Las crisis devaluatorias (sobrevaluación cambiaria, provocada por su atraso, que, junto con la eliminación de los aranceles, abarata el precio de las importaciones que se convierten en el “techo” de las cotizaciones internas, sin importar que el ingreso masivo de productos foráneos afecte la producción local), el colapso de las cuentas externas (déficit que se vuelven insostenibles), o las crisis fiscales y de deuda externa, son consecuencia de ese manejo económico.
Enrique Peña Nieto y su secretario de Hacienda y Crédito Público, Luis Videgaray, pudieron apostar por elevar el crecimiento económico, el empleo y los salarios reales, con el objeto de superar el estancamiento crónico de 1983-2012, la incapacidad estructural para generar las plazas laborales requeridas anualmente, y revertir la pauperización del 80 por ciento de la población, 96 millones de personas de un total de 120 millones de mexicanos contabilizados al cierre de 2014.
Ello si se considera que en su discurso de toma de posesión del 1 de diciembre de 2012, el presidente de México dijo que “es indignante, es inaceptable que millones de mexicanos padezcan hambre”. Que la pobreza “nos agravia, nos duele y daña la imagen de México en el exterior”. Que quiere “elevar la calidad de vida de las familias mexicanas” con un “cambio de paradigma”. “Que el segundo eje de mi gobierno” será “lograr un México incluyente, combatir la pobreza y cerrar la brecha de la desigualdad que divide a los mexicanos”.

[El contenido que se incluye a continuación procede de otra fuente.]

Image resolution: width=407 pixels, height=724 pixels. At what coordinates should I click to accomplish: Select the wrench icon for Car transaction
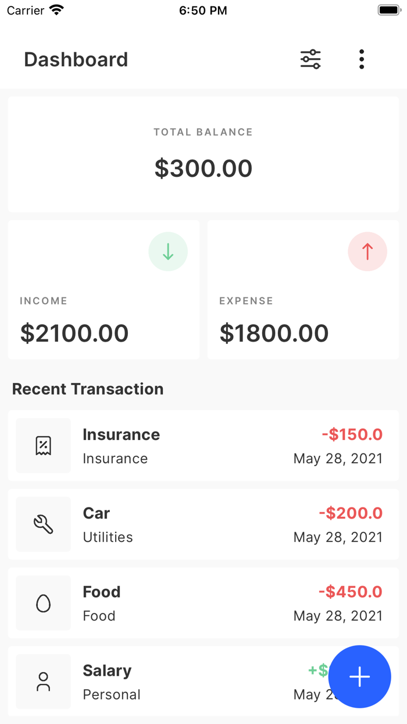(43, 524)
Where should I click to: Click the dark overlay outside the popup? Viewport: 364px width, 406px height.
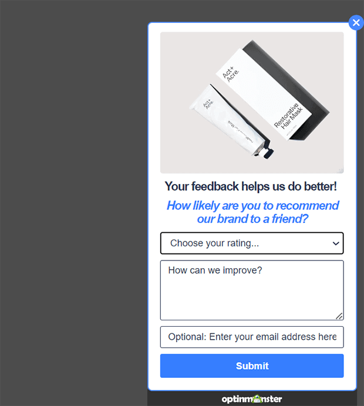point(74,203)
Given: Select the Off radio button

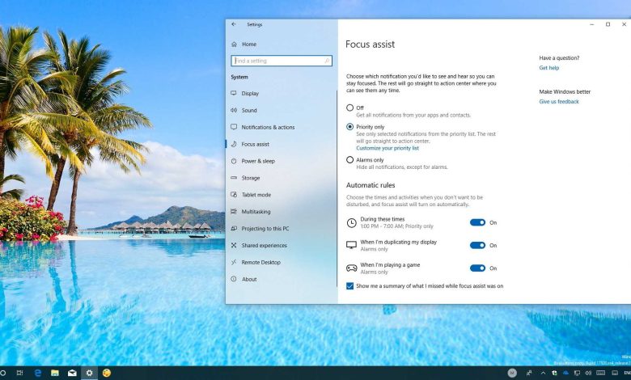Looking at the screenshot, I should coord(350,108).
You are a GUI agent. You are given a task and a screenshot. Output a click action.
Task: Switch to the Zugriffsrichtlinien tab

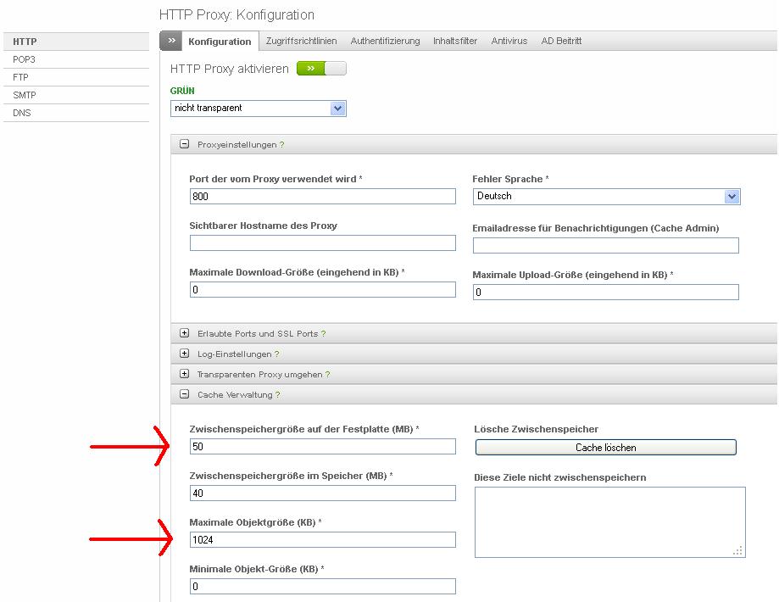(301, 41)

Por ejemplo, en 2015, para eliminar la férrea ley de bronce impuesta a los salarios desde 1983, pudo plagiarse la propuesta de Miguel Ángel Mancera: elevar el salario mínimo a 82.86 pesos diarios, de su nivel de 56.51 pesos de 2014. Luego, elevarlos hasta 171 pesos en un lapso de 10 años, lo que hubiera reducido la pérdida de su poder de compra en alrededor de la mitad, beneficiando a 6.5 millones de personas que reciben ese ingreso. De esa manera, hubiera cerrado la brecha salarial, elevando el piso y no homologando a los contractuales en el sótano.

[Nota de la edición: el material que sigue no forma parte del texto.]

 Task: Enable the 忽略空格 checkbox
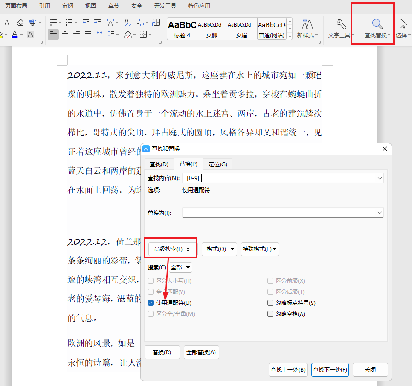[x=270, y=314]
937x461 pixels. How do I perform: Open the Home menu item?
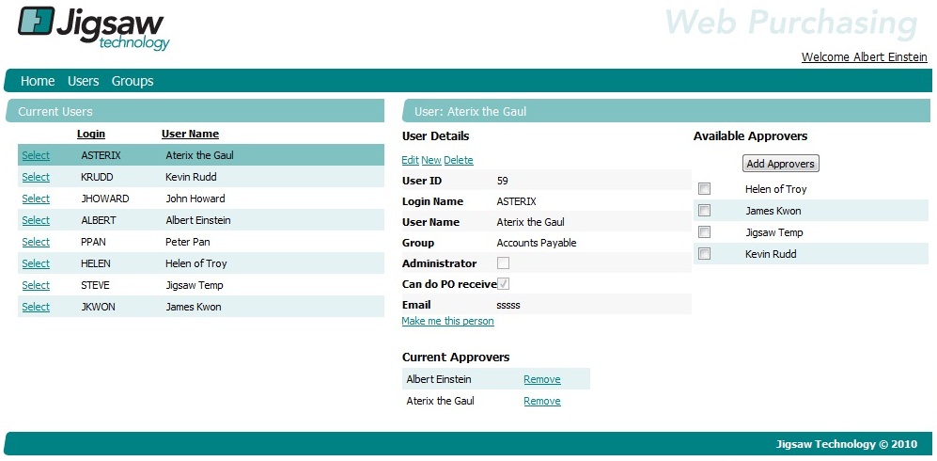click(38, 81)
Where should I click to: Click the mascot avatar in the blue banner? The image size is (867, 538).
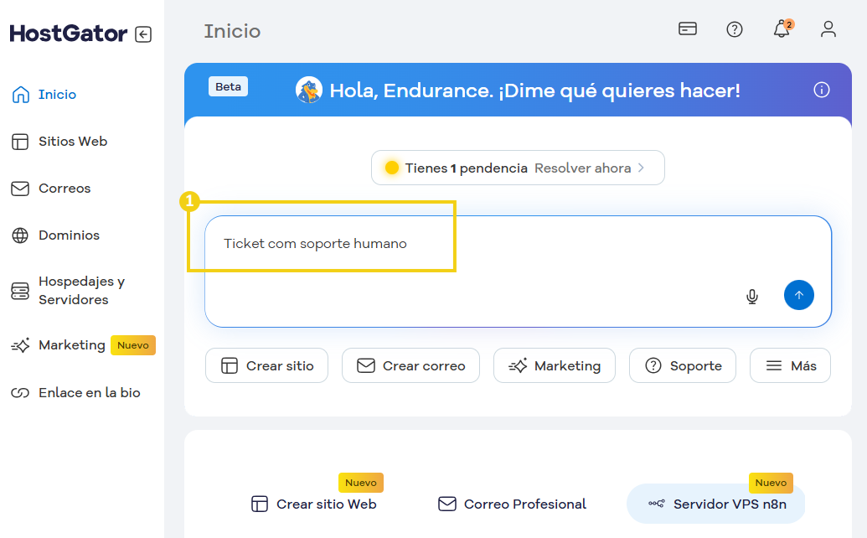(308, 89)
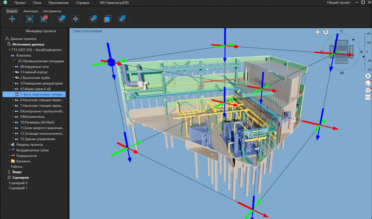Click the location pin icon on right edge
The width and height of the screenshot is (372, 219).
(368, 76)
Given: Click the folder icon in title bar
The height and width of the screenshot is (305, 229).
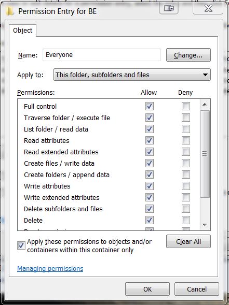Looking at the screenshot, I should pyautogui.click(x=9, y=11).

Sin embargo, el gobierno prefirió mantener la ortodoxia: subordinar el alza de los salarios nominales a la tasa de inflación anual esperada y no la alcanzada, sin compensar el rezago en los ingresos de los trabajadores por el desfase entre éstas. Eso ha ocurrido desde 2012 y esa política se mantendrá lo que resta del sexenio.
Peña y Videgaray, como en su momento lo hicieron los panistas Vicente Fox y Felipe Calderón, sólo se han dedicado a administrar la permanencia de los salarios reales en el fondo del pozo, sin permitir la recuperación del poder adquisitivo de los mínimos y contractuales, cuya pérdida se inicia en 1976, con la Carta de Intención firmada entre el gobierno echeverrista y el Fondo Monetario Internacional (FMI).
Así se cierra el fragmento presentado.